__WORK ITEM__:
Every line that holds the word "computer" needs to be copied from the data below.

::::::

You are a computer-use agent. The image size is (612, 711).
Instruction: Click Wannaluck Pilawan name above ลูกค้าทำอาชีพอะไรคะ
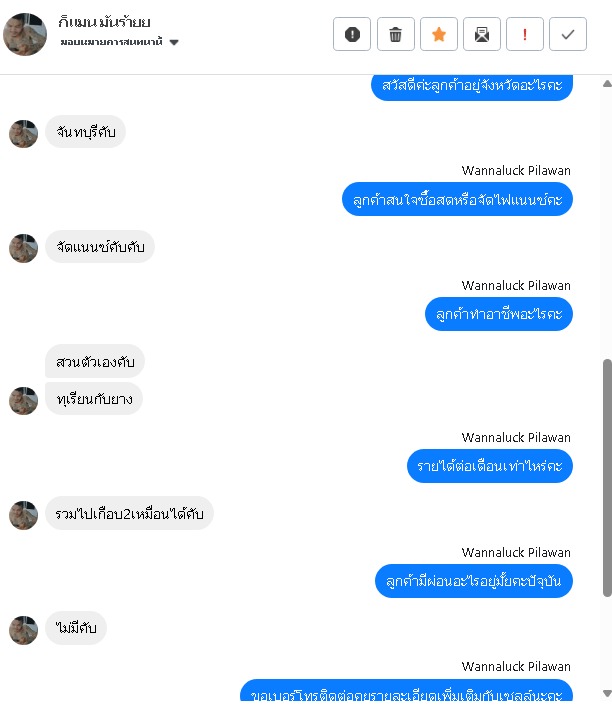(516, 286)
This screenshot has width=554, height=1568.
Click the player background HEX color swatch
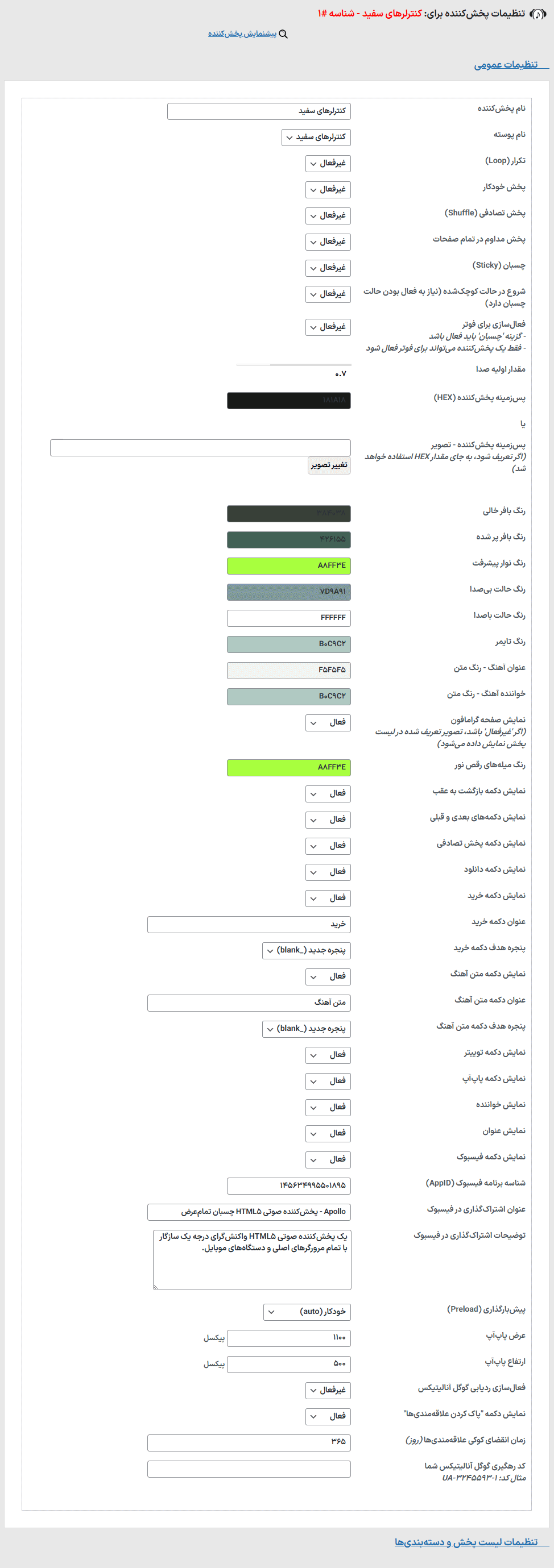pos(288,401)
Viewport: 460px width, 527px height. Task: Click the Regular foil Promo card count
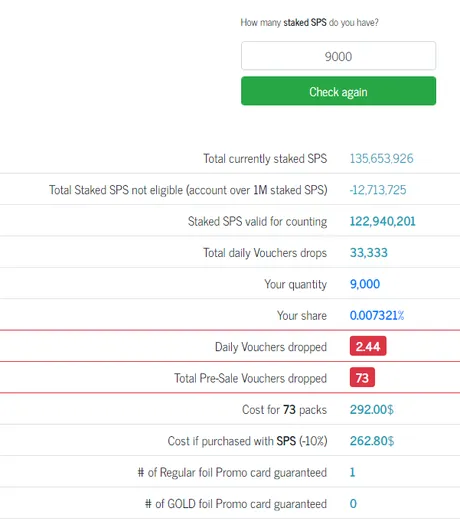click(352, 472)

::::::

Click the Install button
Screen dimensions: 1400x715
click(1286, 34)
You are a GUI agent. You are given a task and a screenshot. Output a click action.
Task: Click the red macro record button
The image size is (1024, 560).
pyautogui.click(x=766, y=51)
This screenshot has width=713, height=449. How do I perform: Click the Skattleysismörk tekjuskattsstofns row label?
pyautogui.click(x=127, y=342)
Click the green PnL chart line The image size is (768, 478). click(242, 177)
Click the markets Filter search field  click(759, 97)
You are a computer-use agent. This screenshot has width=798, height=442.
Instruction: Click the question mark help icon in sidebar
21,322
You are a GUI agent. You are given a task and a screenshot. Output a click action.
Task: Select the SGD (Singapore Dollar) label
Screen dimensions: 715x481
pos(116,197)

::::::

__SOLVED EXERCISE__:
You are a computer-use agent. The image size is (612, 711).
You are a computer-use agent. This screenshot has width=798, height=442.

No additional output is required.